INSTRUCTIONS TO FOLLOW: Set down all of the data again, character for character.

DATASET ENTRIES:
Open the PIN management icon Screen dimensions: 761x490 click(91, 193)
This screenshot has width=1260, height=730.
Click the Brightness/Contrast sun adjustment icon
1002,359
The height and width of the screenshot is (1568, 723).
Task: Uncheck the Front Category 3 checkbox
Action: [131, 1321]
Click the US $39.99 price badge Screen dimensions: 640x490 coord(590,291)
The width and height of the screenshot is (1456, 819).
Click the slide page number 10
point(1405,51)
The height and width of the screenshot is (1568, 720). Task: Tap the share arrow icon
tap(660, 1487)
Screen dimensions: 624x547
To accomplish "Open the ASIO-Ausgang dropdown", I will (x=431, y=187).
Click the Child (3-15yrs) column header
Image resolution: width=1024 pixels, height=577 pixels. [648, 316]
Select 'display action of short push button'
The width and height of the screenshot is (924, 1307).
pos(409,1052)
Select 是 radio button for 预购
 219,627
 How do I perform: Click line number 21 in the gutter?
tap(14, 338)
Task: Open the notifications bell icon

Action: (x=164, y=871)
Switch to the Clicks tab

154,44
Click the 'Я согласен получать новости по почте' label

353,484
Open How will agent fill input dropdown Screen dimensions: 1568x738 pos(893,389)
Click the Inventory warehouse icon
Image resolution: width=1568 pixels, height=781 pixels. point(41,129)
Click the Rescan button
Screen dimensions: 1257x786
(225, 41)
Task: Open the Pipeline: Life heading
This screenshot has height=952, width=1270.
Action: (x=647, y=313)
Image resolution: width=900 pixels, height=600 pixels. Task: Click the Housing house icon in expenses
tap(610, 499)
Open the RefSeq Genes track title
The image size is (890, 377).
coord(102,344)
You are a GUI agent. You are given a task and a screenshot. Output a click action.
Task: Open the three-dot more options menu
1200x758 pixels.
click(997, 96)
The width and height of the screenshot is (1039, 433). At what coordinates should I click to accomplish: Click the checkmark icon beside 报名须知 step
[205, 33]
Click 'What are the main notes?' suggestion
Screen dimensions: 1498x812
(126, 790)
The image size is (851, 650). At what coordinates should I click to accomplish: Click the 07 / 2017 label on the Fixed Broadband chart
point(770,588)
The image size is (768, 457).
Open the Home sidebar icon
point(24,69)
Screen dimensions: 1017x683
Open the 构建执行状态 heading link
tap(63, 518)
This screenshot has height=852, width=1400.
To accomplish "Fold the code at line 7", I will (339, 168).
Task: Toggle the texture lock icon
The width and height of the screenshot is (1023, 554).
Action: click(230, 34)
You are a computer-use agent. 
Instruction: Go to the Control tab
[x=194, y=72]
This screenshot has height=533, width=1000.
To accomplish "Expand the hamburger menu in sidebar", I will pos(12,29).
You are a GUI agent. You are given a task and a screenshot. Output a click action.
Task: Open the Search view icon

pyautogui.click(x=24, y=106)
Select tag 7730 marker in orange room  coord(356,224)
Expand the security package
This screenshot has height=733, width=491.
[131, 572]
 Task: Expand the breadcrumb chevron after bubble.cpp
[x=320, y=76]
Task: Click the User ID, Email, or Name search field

WORKED SOLUTION:
Open the PIN management icon Screen dimensions: 761x490 click(91, 193)
This screenshot has width=1260, height=730.
Click the Brightness/Contrast sun adjustment icon
1002,359
The height and width of the screenshot is (1568, 723).
Task: Uncheck the Front Category 3 checkbox
Action: [131, 1321]
Click the US $39.99 price badge Screen dimensions: 640x490 coord(590,291)
The width and height of the screenshot is (1456, 819).
Click the slide page number 10
point(1405,51)
The height and width of the screenshot is (1568, 720). Task: Tap the share arrow icon
tap(660, 1487)
Screen dimensions: 624x547
To accomplish "Open the ASIO-Ausgang dropdown", I will (x=431, y=187).
Click the Child (3-15yrs) column header
Image resolution: width=1024 pixels, height=577 pixels. [648, 316]
Select 'display action of short push button'
The width and height of the screenshot is (924, 1307).
pos(409,1052)
Select 是 radio button for 预购
 219,627
 How do I perform: Click line number 21 in the gutter?
tap(14, 338)
Task: Open the notifications bell icon

Action: (x=164, y=871)
Switch to the Clicks tab

154,44
Click the 'Я согласен получать новости по почте' label

353,484
Open How will agent fill input dropdown Screen dimensions: 1568x738 pos(893,389)
Click the Inventory warehouse icon
Image resolution: width=1568 pixels, height=781 pixels. point(41,129)
Click the Rescan button
Screen dimensions: 1257x786
(225, 41)
Task: Open the Pipeline: Life heading
This screenshot has height=952, width=1270.
Action: (x=647, y=313)
Image resolution: width=900 pixels, height=600 pixels. Task: Click the Housing house icon in expenses
tap(610, 499)
Open the RefSeq Genes track title
The image size is (890, 377).
coord(102,344)
You are a GUI agent. You are given a task and a screenshot. Output a click action.
Task: Open the three-dot more options menu
1200x758 pixels.
click(997, 96)
The width and height of the screenshot is (1039, 433). At what coordinates should I click to accomplish: Click the checkmark icon beside 报名须知 step
[205, 33]
Click 'What are the main notes?' suggestion
Screen dimensions: 1498x812
(126, 790)
The image size is (851, 650). At what coordinates should I click to accomplish: Click the 07 / 2017 label on the Fixed Broadband chart
point(770,588)
The image size is (768, 457).
Open the Home sidebar icon
point(24,69)
Screen dimensions: 1017x683
Open the 构建执行状态 heading link
tap(63, 518)
This screenshot has height=852, width=1400.
To accomplish "Fold the code at line 7", I will (339, 168).
Task: Toggle the texture lock icon
The width and height of the screenshot is (1023, 554).
Action: click(230, 34)
You are a computer-use agent. 
Instruction: Go to the Control tab
[x=194, y=72]
This screenshot has height=533, width=1000.
To accomplish "Expand the hamburger menu in sidebar", I will pos(12,29).
You are a GUI agent. You are given a task and a screenshot. Output a click action.
Task: Open the Search view icon

pyautogui.click(x=24, y=106)
Select tag 7730 marker in orange room  coord(356,224)
Expand the security package
This screenshot has height=733, width=491.
[131, 572]
 Task: Expand the breadcrumb chevron after bubble.cpp
[x=320, y=76]
Task: Click the User ID, Email, or Name search field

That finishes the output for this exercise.